**BRANO PROPOSTO**
È uscito giovedì 5 maggio 2022 per Bookabook “Tumorati di Dio”, il romanzo d’esordio di Fabio Paolo Costanza. Un libro che pone un nuovo sguardo sulla scena musicale in Italia, sugli addetti ai lavori, in qualche modo anche sul periodo complicato dovuto al Covid, forse appena concluso. Imprenditore culturale e promoter attivo soprattutto in Lombardia, Fabio Paolo Costanza si svela in questa nuova veste, raccontando la storia di Gabriele, un “tumorato” di Dio.
Un libro che, per il mestiere del protagonista e dell’autore, mischia il mondo musicale con quello letterario, che svela nervi scoperti e forse ci fa sentire piuttosto insicuri, ancora una volta, sul mondo musicale post-Covid.
Ecco cosa ci ha raccontato l’autore!
Cosa ti ha portato dalla produzione di eventi a questo romanzo d’esordio? E quanto assomigli effettivamente al protagonista?
La necessità di raccontare una storia, quella di Gabriele, che sfortunatamente non mi somiglia per niente. E’ un personaggio fragile ma nello stesso tempo ironico e forse anche un po’ cinico, quindi forte e consapevole. Forse gli assomiglio solo dal punto di vista dell’indagine introspettiva: è un uomo che tenta di scavare molto all’interno del proprio mondo e in quello degli altri, ricavandone dolore e stupore.
Il Covid è arrivato in qualche modo come una malattia per gli addetti ai lavori del settore dello spettacolo? Com’è stato per te?
Sì, è una malattia che ha sconvolto il mondo dello spettacolo e che credo che lascerà cicatrici durature per molto tempo ancora. Oltre ai corpi dei più fragili ha fatto male al corpo sociale tutto, che oggi ha più paure e ancora meno voglia di riti comunitari, tra cui annovero concerti e spettacoli. Per me sono stati due anni frustranti perché il mio è il settore che probabilmente ha risentito di più di limitazioni normative a volte assurde, ma sono stato fisicamente bene, quindi non posso lamentarmi.
In che senso viviamo in una società che nega il dolore?
Viviamo in una società di performers: ognuno di noi è chiamato quotidianamente a esibire e/o esibirsi, quindi a performare, sui social media e nel mondo professionale. Ovviamente la performance è per sua natura un atto di finzione dove il soggetto non può che mostrare i propri tratti migliori (reali, presunti o desiderati). E ovviamente il dolore, la morte, che pure sono parte sostanziale della vita, non possono far parte di tutto questo.
E adesso cosa accadrà nel tuo percorso da autore?
Non ne ho la più pallida idea: al momento sto pensando al soggetto di una nuova storia, del tutto diversa.

**DATI FORNITI**
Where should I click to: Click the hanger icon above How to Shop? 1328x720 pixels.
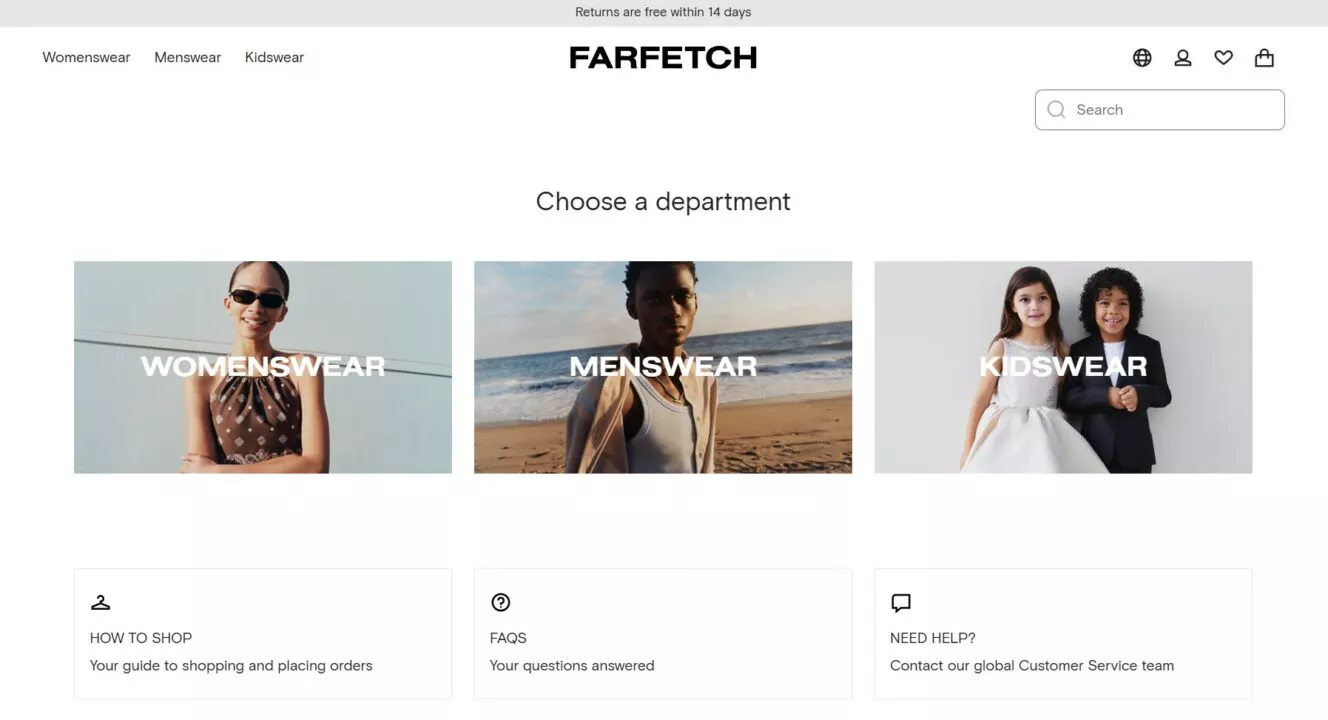coord(101,602)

**ISTRUZIONI DEL COMPITO**
Riporta dal brano proposto il passo che va da "È uscito giovedì" a "effettivamente al protagonista?", copiandolo senza alcuna modifica.

**LA TUA RISPOSTA**
È uscito giovedì 5 maggio 2022 per Bookabook “Tumorati di Dio”, il romanzo d’esordio di Fabio Paolo Costanza. Un libro che pone un nuovo sguardo sulla scena musicale in Italia, sugli addetti ai lavori, in qualche modo anche sul periodo complicato dovuto al Covid, forse appena concluso. Imprenditore culturale e promoter attivo soprattutto in Lombardia, Fabio Paolo Costanza si svela in questa nuova veste, raccontando la storia di Gabriele, un “tumorato” di Dio.
Un libro che, per il mestiere del protagonista e dell’autore, mischia il mondo musicale con quello letterario, che svela nervi scoperti e forse ci fa sentire piuttosto insicuri, ancora una volta, sul mondo musicale post-Covid.
Ecco cosa ci ha raccontato l’autore!
Cosa ti ha portato dalla produzione di eventi a questo romanzo d’esordio? E quanto assomigli effettivamente al protagonista?